**DESCRIPTION OF THE TASK**
Every record has to be written out exactly, with no line missing.

Records from a dataset

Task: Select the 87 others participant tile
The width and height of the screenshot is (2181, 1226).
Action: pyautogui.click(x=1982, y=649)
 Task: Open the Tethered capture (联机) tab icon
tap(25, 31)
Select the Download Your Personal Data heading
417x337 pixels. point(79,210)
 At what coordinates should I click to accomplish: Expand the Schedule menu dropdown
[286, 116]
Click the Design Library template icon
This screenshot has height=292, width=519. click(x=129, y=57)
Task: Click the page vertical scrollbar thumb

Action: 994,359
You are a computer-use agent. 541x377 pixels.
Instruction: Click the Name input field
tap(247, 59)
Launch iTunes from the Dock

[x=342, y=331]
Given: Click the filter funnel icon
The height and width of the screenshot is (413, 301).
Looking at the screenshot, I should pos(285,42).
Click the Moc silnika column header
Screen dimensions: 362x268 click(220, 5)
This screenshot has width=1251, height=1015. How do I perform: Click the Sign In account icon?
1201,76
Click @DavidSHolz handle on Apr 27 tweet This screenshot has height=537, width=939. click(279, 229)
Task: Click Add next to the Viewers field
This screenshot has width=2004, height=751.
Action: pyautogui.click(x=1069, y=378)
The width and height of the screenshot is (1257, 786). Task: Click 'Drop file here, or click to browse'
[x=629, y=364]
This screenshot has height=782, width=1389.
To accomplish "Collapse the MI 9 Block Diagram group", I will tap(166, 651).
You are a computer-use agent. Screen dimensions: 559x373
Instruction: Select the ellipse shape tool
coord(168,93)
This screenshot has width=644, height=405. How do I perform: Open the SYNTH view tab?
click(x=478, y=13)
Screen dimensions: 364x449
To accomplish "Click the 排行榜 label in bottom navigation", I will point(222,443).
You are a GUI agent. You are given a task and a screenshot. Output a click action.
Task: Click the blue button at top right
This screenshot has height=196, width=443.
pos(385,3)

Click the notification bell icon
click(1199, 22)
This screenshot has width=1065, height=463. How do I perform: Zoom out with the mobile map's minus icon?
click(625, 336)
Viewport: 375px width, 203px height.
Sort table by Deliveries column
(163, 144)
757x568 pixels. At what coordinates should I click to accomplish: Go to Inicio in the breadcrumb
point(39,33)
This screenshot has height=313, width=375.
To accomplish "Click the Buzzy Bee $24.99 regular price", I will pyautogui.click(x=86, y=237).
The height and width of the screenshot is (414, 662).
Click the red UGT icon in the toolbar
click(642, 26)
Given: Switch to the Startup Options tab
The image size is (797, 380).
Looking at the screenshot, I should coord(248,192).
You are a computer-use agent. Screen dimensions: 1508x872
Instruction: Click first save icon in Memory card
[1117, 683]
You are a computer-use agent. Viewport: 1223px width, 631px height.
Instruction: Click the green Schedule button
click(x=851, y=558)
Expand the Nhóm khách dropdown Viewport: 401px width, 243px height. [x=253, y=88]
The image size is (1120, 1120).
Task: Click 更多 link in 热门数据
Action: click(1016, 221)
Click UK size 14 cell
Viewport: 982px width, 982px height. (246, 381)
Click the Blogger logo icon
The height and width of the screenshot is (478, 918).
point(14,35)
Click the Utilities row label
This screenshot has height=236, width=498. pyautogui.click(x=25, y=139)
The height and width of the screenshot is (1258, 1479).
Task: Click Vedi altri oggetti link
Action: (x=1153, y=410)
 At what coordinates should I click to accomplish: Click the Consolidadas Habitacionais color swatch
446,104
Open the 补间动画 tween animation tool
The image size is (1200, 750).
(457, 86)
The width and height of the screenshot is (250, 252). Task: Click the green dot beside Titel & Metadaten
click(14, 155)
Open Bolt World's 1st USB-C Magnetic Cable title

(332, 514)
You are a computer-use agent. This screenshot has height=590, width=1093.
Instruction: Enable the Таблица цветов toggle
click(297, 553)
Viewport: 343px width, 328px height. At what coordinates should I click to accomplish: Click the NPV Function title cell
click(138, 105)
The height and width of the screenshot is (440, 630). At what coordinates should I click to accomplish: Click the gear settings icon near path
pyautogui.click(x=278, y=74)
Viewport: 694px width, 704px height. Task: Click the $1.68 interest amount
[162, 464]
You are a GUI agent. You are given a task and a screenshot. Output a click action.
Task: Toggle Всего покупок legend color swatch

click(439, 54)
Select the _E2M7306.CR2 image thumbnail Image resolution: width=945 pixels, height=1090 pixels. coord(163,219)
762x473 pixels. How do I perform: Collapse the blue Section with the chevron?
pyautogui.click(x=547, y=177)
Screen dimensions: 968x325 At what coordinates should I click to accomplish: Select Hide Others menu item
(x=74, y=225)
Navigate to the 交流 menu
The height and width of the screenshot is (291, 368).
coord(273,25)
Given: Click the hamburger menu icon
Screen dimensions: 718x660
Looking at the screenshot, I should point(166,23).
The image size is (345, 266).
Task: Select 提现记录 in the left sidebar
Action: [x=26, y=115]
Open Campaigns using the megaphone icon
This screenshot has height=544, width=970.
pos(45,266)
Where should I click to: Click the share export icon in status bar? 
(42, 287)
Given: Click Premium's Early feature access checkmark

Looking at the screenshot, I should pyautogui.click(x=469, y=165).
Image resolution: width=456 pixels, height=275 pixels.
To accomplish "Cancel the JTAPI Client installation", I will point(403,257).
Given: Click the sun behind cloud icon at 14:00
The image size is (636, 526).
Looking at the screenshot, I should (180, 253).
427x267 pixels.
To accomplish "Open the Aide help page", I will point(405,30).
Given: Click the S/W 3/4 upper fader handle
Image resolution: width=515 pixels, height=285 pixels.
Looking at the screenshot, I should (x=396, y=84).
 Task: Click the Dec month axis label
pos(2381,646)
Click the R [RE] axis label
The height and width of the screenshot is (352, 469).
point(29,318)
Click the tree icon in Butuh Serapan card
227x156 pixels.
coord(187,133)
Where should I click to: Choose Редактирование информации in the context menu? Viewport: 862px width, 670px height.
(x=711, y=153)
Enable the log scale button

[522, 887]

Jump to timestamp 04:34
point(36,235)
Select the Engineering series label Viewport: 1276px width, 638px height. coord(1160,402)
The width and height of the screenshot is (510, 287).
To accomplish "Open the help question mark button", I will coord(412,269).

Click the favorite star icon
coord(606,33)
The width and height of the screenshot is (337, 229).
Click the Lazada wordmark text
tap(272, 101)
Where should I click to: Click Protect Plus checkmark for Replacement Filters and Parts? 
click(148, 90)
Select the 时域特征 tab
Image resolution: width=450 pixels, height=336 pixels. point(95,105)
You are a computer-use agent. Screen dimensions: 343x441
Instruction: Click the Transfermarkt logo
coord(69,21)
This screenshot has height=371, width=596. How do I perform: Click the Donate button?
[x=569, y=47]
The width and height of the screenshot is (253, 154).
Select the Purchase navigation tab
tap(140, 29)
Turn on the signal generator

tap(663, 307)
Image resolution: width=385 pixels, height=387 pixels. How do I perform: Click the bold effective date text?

**EXERCISE RESPONSE**
Task: Select the 87 others participant tile
The width and height of the screenshot is (2181, 1226).
Action: pyautogui.click(x=1982, y=649)
 Task: Open the Tethered capture (联机) tab icon
tap(25, 31)
Select the Download Your Personal Data heading
417x337 pixels. point(79,210)
 At what coordinates should I click to accomplish: Expand the Schedule menu dropdown
[286, 116]
Click the Design Library template icon
This screenshot has height=292, width=519. click(x=129, y=57)
Task: Click the page vertical scrollbar thumb

Action: 994,359
You are a computer-use agent. 541x377 pixels.
Instruction: Click the Name input field
tap(247, 59)
Launch iTunes from the Dock

[x=342, y=331]
Given: Click the filter funnel icon
The height and width of the screenshot is (413, 301).
Looking at the screenshot, I should pos(285,42).
Click the Moc silnika column header
Screen dimensions: 362x268 click(220, 5)
This screenshot has width=1251, height=1015. How do I perform: Click the Sign In account icon?
1201,76
Click @DavidSHolz handle on Apr 27 tweet This screenshot has height=537, width=939. click(279, 229)
Task: Click Add next to the Viewers field
This screenshot has width=2004, height=751.
Action: pyautogui.click(x=1069, y=378)
The width and height of the screenshot is (1257, 786). Task: Click 'Drop file here, or click to browse'
[x=629, y=364]
This screenshot has height=782, width=1389.
To accomplish "Collapse the MI 9 Block Diagram group", I will tap(166, 651).
You are a computer-use agent. Screen dimensions: 559x373
Instruction: Select the ellipse shape tool
coord(168,93)
This screenshot has width=644, height=405. How do I perform: Open the SYNTH view tab?
click(x=478, y=13)
Screen dimensions: 364x449
To accomplish "Click the 排行榜 label in bottom navigation", I will point(222,443).
You are a GUI agent. You are given a task and a screenshot. Output a click action.
Task: Click the blue button at top right
This screenshot has height=196, width=443.
pos(385,3)

Click the notification bell icon
click(1199, 22)
This screenshot has width=1065, height=463. How do I perform: Zoom out with the mobile map's minus icon?
click(625, 336)
Viewport: 375px width, 203px height.
Sort table by Deliveries column
(163, 144)
757x568 pixels. At what coordinates should I click to accomplish: Go to Inicio in the breadcrumb
point(39,33)
This screenshot has height=313, width=375.
To accomplish "Click the Buzzy Bee $24.99 regular price", I will pyautogui.click(x=86, y=237).
The height and width of the screenshot is (414, 662).
Click the red UGT icon in the toolbar
click(642, 26)
Given: Switch to the Startup Options tab
The image size is (797, 380).
Looking at the screenshot, I should coord(248,192).
You are a computer-use agent. Screen dimensions: 1508x872
Instruction: Click first save icon in Memory card
[1117, 683]
You are a computer-use agent. Viewport: 1223px width, 631px height.
Instruction: Click the green Schedule button
click(x=851, y=558)
Expand the Nhóm khách dropdown Viewport: 401px width, 243px height. [x=253, y=88]
The image size is (1120, 1120).
Task: Click 更多 link in 热门数据
Action: click(1016, 221)
Click UK size 14 cell
Viewport: 982px width, 982px height. (246, 381)
Click the Blogger logo icon
The height and width of the screenshot is (478, 918).
point(14,35)
Click the Utilities row label
This screenshot has height=236, width=498. pyautogui.click(x=25, y=139)
The height and width of the screenshot is (1258, 1479).
Task: Click Vedi altri oggetti link
Action: (x=1153, y=410)
 At what coordinates should I click to accomplish: Click the Consolidadas Habitacionais color swatch
446,104
Open the 补间动画 tween animation tool
The image size is (1200, 750).
(457, 86)
The width and height of the screenshot is (250, 252). Task: Click the green dot beside Titel & Metadaten
click(14, 155)
Open Bolt World's 1st USB-C Magnetic Cable title

(332, 514)
You are a computer-use agent. This screenshot has height=590, width=1093.
Instruction: Enable the Таблица цветов toggle
click(297, 553)
Viewport: 343px width, 328px height. At what coordinates should I click to accomplish: Click the NPV Function title cell
click(138, 105)
The height and width of the screenshot is (440, 630). At what coordinates should I click to accomplish: Click the gear settings icon near path
pyautogui.click(x=278, y=74)
Viewport: 694px width, 704px height. Task: Click the $1.68 interest amount
[162, 464]
You are a GUI agent. You are given a task and a screenshot. Output a click action.
Task: Toggle Всего покупок legend color swatch

click(439, 54)
Select the _E2M7306.CR2 image thumbnail Image resolution: width=945 pixels, height=1090 pixels. coord(163,219)
762x473 pixels. How do I perform: Collapse the blue Section with the chevron?
pyautogui.click(x=547, y=177)
Screen dimensions: 968x325 At what coordinates should I click to accomplish: Select Hide Others menu item
(x=74, y=225)
Navigate to the 交流 menu
The height and width of the screenshot is (291, 368).
coord(273,25)
Given: Click the hamburger menu icon
Screen dimensions: 718x660
Looking at the screenshot, I should point(166,23).
The image size is (345, 266).
Task: Select 提现记录 in the left sidebar
Action: [x=26, y=115]
Open Campaigns using the megaphone icon
This screenshot has height=544, width=970.
pos(45,266)
Where should I click to: Click the share export icon in status bar? 
(42, 287)
Given: Click Premium's Early feature access checkmark

Looking at the screenshot, I should pyautogui.click(x=469, y=165).
Image resolution: width=456 pixels, height=275 pixels.
To accomplish "Cancel the JTAPI Client installation", I will point(403,257).
Given: Click the sun behind cloud icon at 14:00
The image size is (636, 526).
Looking at the screenshot, I should (180, 253).
427x267 pixels.
To accomplish "Open the Aide help page", I will point(405,30).
Given: Click the S/W 3/4 upper fader handle
Image resolution: width=515 pixels, height=285 pixels.
Looking at the screenshot, I should (x=396, y=84).
 Task: Click the Dec month axis label
pos(2381,646)
Click the R [RE] axis label
The height and width of the screenshot is (352, 469).
point(29,318)
Click the tree icon in Butuh Serapan card
227x156 pixels.
coord(187,133)
Where should I click to: Choose Редактирование информации in the context menu? Viewport: 862px width, 670px height.
(x=711, y=153)
Enable the log scale button

[522, 887]

Jump to timestamp 04:34
point(36,235)
Select the Engineering series label Viewport: 1276px width, 638px height. coord(1160,402)
The width and height of the screenshot is (510, 287).
To accomplish "Open the help question mark button", I will coord(412,269).

Click the favorite star icon
coord(606,33)
The width and height of the screenshot is (337, 229).
Click the Lazada wordmark text
tap(272, 101)
Where should I click to: Click Protect Plus checkmark for Replacement Filters and Parts? 
click(148, 90)
Select the 时域特征 tab
Image resolution: width=450 pixels, height=336 pixels. point(95,105)
You are a computer-use agent. Screen dimensions: 343x441
Instruction: Click the Transfermarkt logo
coord(69,21)
This screenshot has height=371, width=596. How do I perform: Click the Donate button?
[x=569, y=47]
The width and height of the screenshot is (253, 154).
Select the Purchase navigation tab
tap(140, 29)
Turn on the signal generator

tap(663, 307)
Image resolution: width=385 pixels, height=387 pixels. How do I perform: Click the bold effective date text?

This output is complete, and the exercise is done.